*** SOURCE INFORMATION ***

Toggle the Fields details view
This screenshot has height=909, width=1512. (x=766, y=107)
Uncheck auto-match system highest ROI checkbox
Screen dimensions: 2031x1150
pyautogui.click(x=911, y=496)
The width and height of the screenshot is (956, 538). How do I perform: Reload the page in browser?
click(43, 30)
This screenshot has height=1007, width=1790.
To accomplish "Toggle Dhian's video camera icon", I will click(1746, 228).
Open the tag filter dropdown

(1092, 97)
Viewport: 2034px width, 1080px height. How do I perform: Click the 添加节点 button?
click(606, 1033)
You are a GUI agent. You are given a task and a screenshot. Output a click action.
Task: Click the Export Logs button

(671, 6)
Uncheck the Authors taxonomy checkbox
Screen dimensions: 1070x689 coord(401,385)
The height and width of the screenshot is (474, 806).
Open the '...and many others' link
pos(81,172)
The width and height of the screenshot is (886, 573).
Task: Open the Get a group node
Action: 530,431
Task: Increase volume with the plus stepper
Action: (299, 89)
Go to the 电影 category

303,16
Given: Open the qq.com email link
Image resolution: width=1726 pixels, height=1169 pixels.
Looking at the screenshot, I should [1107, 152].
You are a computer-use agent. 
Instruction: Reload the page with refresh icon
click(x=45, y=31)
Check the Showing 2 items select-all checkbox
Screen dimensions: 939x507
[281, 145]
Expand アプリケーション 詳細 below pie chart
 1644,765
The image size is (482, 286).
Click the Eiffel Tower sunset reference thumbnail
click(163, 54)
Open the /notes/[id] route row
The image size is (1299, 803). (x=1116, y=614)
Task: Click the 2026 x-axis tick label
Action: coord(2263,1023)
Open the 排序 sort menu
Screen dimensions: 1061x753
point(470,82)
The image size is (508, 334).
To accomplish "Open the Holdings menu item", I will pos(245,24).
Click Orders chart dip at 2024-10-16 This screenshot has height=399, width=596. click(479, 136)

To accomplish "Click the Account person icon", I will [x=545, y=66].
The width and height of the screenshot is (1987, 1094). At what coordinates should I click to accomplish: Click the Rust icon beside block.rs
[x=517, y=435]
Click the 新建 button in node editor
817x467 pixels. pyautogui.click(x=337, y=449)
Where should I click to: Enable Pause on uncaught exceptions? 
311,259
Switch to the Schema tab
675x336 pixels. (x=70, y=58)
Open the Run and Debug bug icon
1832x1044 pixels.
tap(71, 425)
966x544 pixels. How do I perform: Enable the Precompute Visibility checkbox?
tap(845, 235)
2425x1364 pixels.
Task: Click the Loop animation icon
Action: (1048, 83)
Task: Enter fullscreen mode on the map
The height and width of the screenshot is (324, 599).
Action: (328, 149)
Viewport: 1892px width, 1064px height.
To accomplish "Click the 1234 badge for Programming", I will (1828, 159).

*** End of SOURCE INFORMATION ***

Whenever the string "agent" turns up in a line of the data, copy that line.

▶ [ANSWER]
You are a GUI agent. You are given a task and a screenshot. Output a click action.
You are a computer-use agent. 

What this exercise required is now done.